Data collection and analysis
The first step is collecting data, from individual machines or preferably an entire production line. Analysing this big data can be done cost-effectively using today’s processing power and cloud storage. Clean data is essential for more efficient processing and the best results.
Simply displaying clearly understandable information on a screen can help your operators to identify and respond to anomalies in the process. This in itself can boost efficiency by 20% to 30%. However, as the amount of data increases, it’s harder for people to interpret it or see patterns. This is where data analysis software comes in handy. This can identify irregularities in performance data and flag any potential issues.
With more data and ‘smarter’ analysis, the result and insights become more comprehensive and accurate. For example, instead of just identifying an issue, the system can locate where the problem is in the line and how you can fix it, enhancing efficiency further.
As the amount of data increases, data management also becomes important. Collected data is often taken offline for advanced processing and pattern recognition. The resulting patterns are then transferred back to the factory to be implemented in real time by the machine.
Using data to increase automation
Automation can be taken a step further. Smart systems could identify a potential issue and then automatically adjust parts of the production line whilst the problem is being fixed. This will again increase production efficiency.

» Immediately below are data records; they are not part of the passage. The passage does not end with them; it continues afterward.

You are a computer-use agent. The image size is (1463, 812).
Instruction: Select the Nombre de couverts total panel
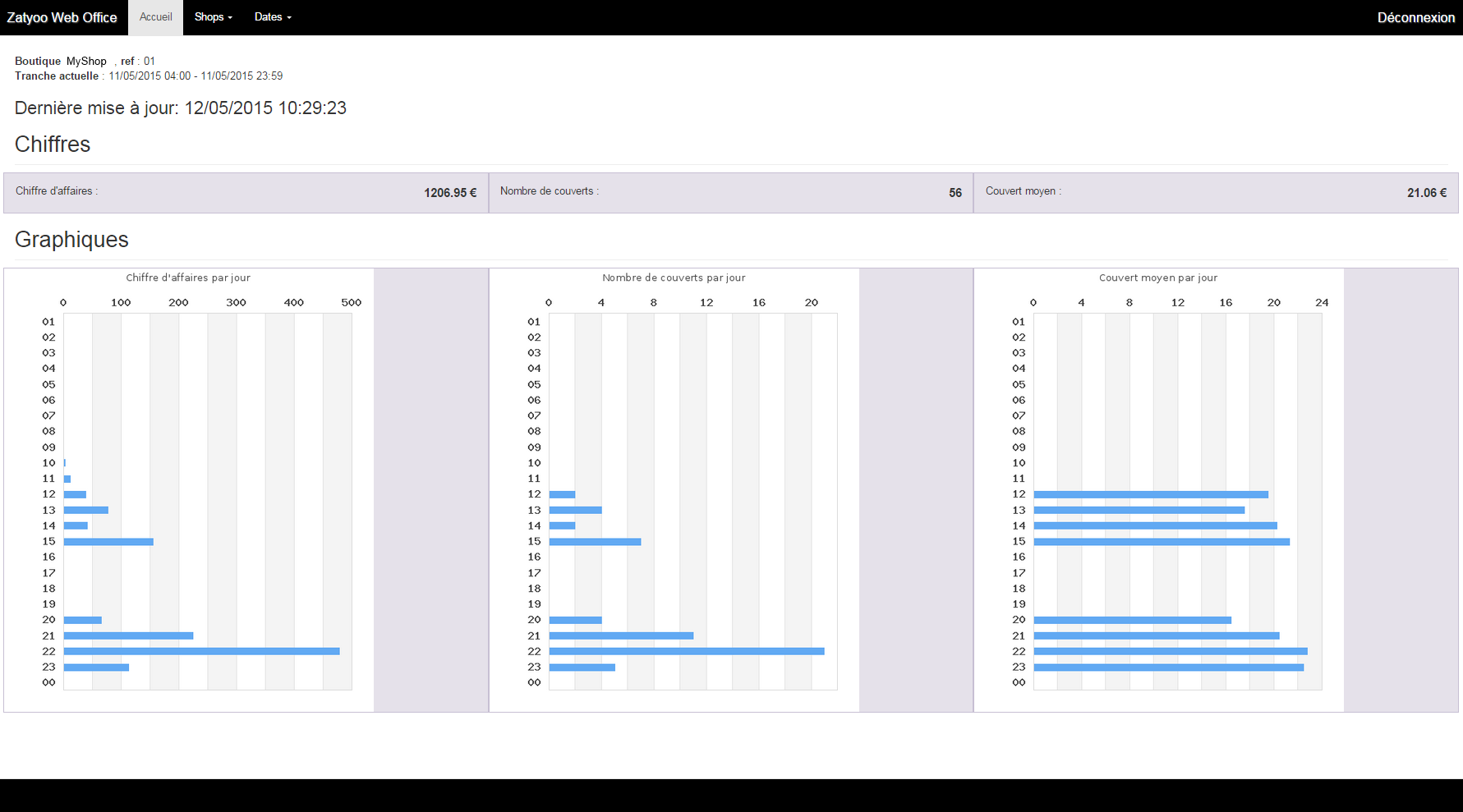[730, 192]
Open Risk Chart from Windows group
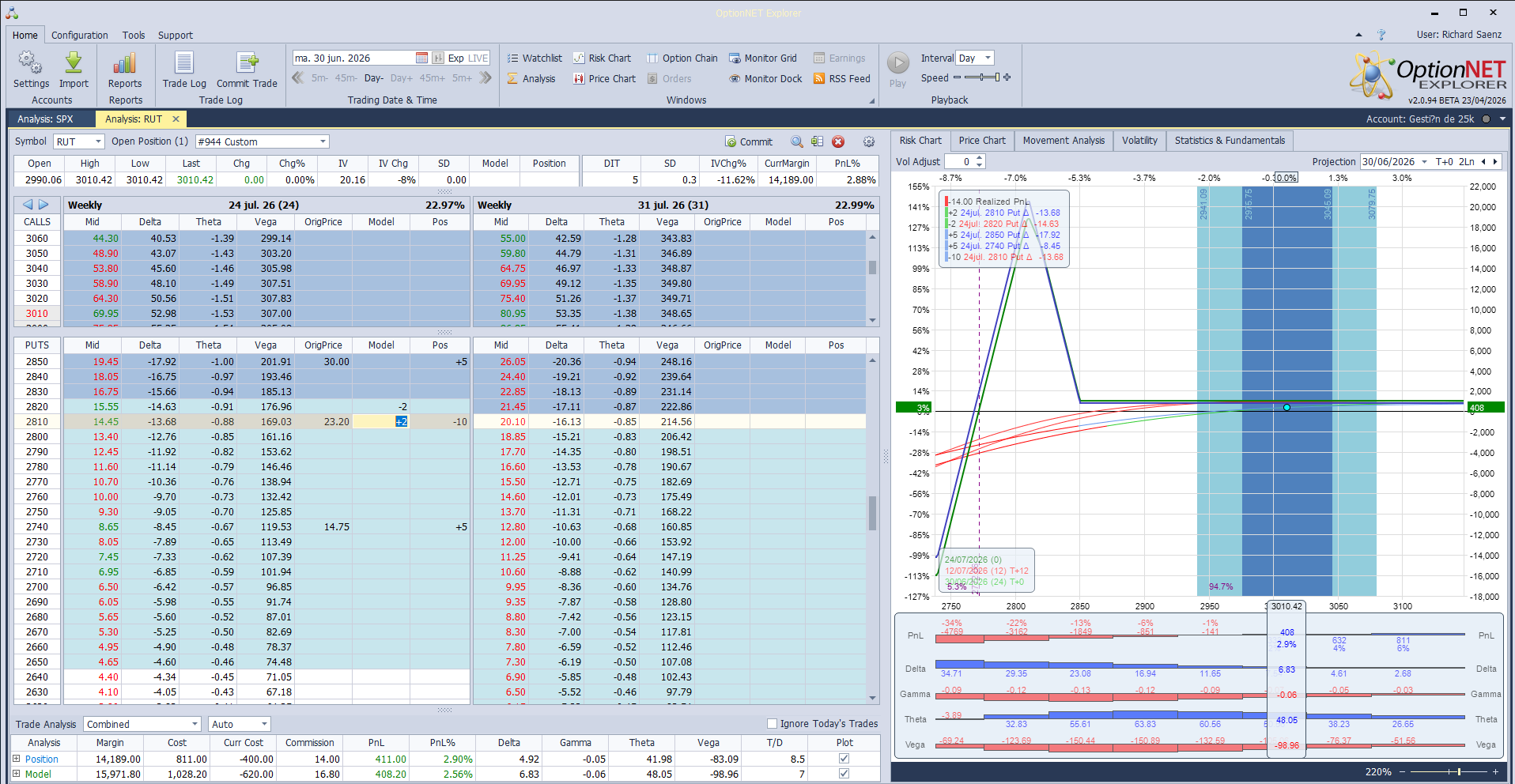Viewport: 1515px width, 784px height. 602,58
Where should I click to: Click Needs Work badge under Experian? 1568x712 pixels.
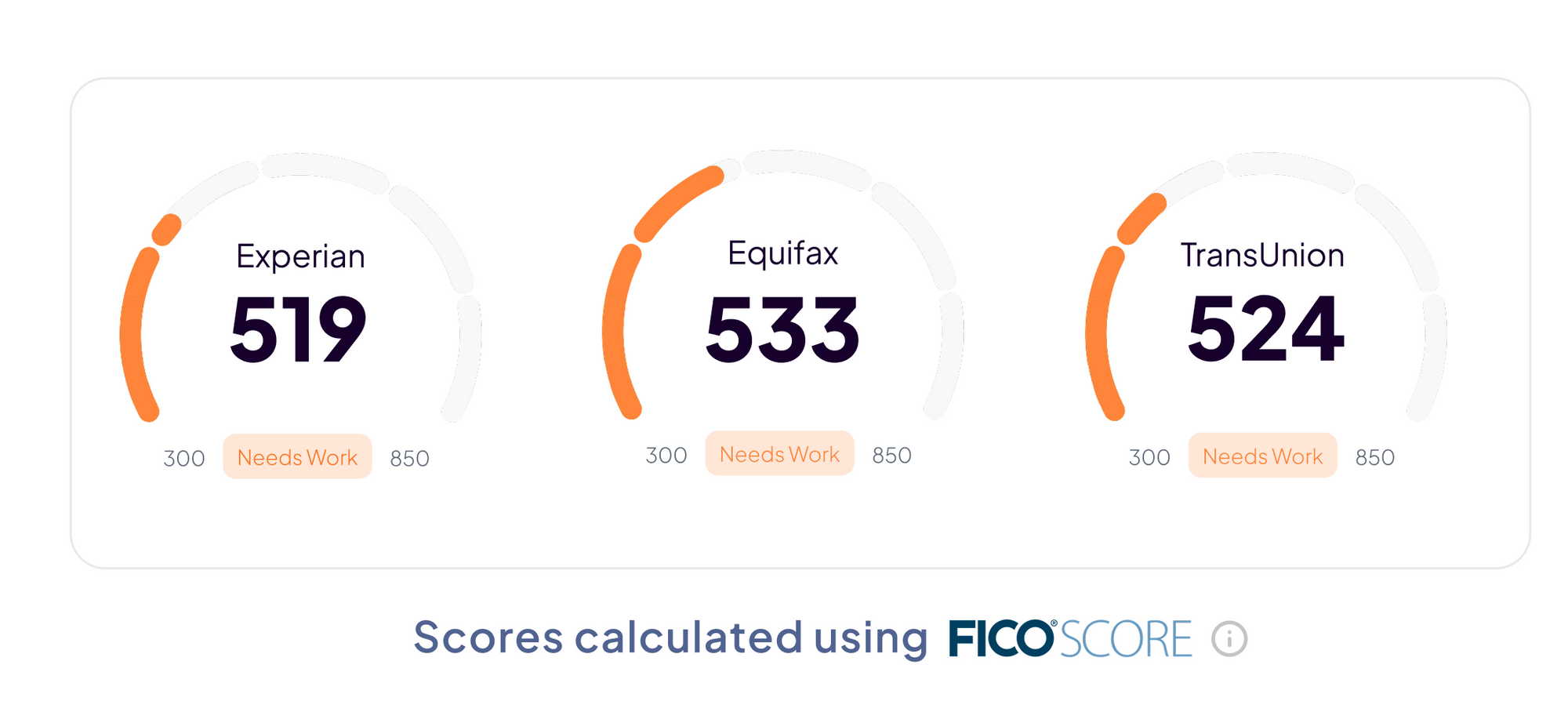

Individual smart machines with data analysis capabilities can optimise their behaviour in any situation because they ‘know’ how they’re supposed to work. They monitor their own performance, ensuring that it matches the expected behaviour. If it deviates from a standard pattern, the machine reports the issue to the system and, if possible, compensates by amending its operation.
Really smart factory automation
In the move towards developing a smart factory, the complexity of the data is a key barrier. That’s why at Omron, we’ve been implementing smarter systems into our own processes, enabling us to develop best practices. And there’s plenty to learn. When we first started looking at our processes, our data scientist spent 80% of his time just cleaning up the data!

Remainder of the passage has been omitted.